Scontro sulle scelte per Cardiologia e Geriatria, Smargiassi: restano i dubbi sulle ragioni della Asl Carenza di medici in ospedale, nuove proteste: «Pazienti rimandati a casa senza visita oculistica»
VASTO . È destinato ad avere un seguito l’incontro del manager della Asl Thomas Schael con il presidente della commissione di vigilanza della Regione, Pietro Smargiassi e il capogruppo del M5S, Francesco Taglieri sulle nomine dei primari di Cardiologia e Geriatria del San Pio.

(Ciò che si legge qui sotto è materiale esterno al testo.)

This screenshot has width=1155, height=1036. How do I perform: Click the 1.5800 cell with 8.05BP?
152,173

A confermarlo è Smargiassi. «I dubbi sulle nomine restano, anzi, alla luce dell’audizione, sono ancor più fondati. Leggeremo quindi con attenzione la trascrizione verbale della seduta e poi», annuncia il consigliere regionale pentastellato, «con molta probabilità invieremo le risultanze alla Procura di Vasto perché accerti se siano state prese delle decisioni amorali, a parer nostro, ma pur sempre legittime o se al contrario non vi siano state motivazioni addotte in delibera che troppo poco hanno a che fare con la sfera “analitica” in capo alle decisioni assunte dal direttore generale. Così come riferito da Schael, per otto volte su dieci la graduatoria è stata rispettata ed è stato nominato il primo. Resta da capire perché per Cardiologia si è scelto il secondo e per Geriatria addirittura il terzo. A noi le ragioni del direttore generale non sono sembrate convincenti. Preoccupa, non poco, un precedente con una nomina, sempre a Vasto, nel quale la Asl è stata poi condannata a risarcire il ricorrente con ben 70 mila euro di soldi pubblici», conclude Smargiassi.

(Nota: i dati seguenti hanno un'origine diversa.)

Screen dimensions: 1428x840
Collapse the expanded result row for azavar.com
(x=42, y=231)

Nomine a parte, la carenza di medici sta provocando grandi disagi. Il pronto soccorso del San Pio e il servizio 118 sono in grande difficoltà. Mancano medici in quasi tutti i reparti. La coperta ormai è così corta che talvolta i medici non riescono a rispettare gli appuntamenti. E arrivano nuove testimonianze di situazione di disagio all’interno del presidio vastese.
«Giovedì pomeriggio il medico di turno a Oculistica, aveva il primo appuntamento alle 14,30, il secondo alle 15 e il terzo alle 15,30», viene segnalato. «I pazienti che aspettavano fuori dell’ambulatorio oculistico, dopo circa 45 minuti di attesa si sono preoccupati. Nell’attesa sono passati diversi operatori sanitari a cui è stata posta la domanda se avessero notizie del collega. Qualche paziente è andato al Cup, per avere chiarimenti». Da qui la beffa finale: «La soluzione proposta dalla Asl è stata un nuovo appuntamento o il rimborso».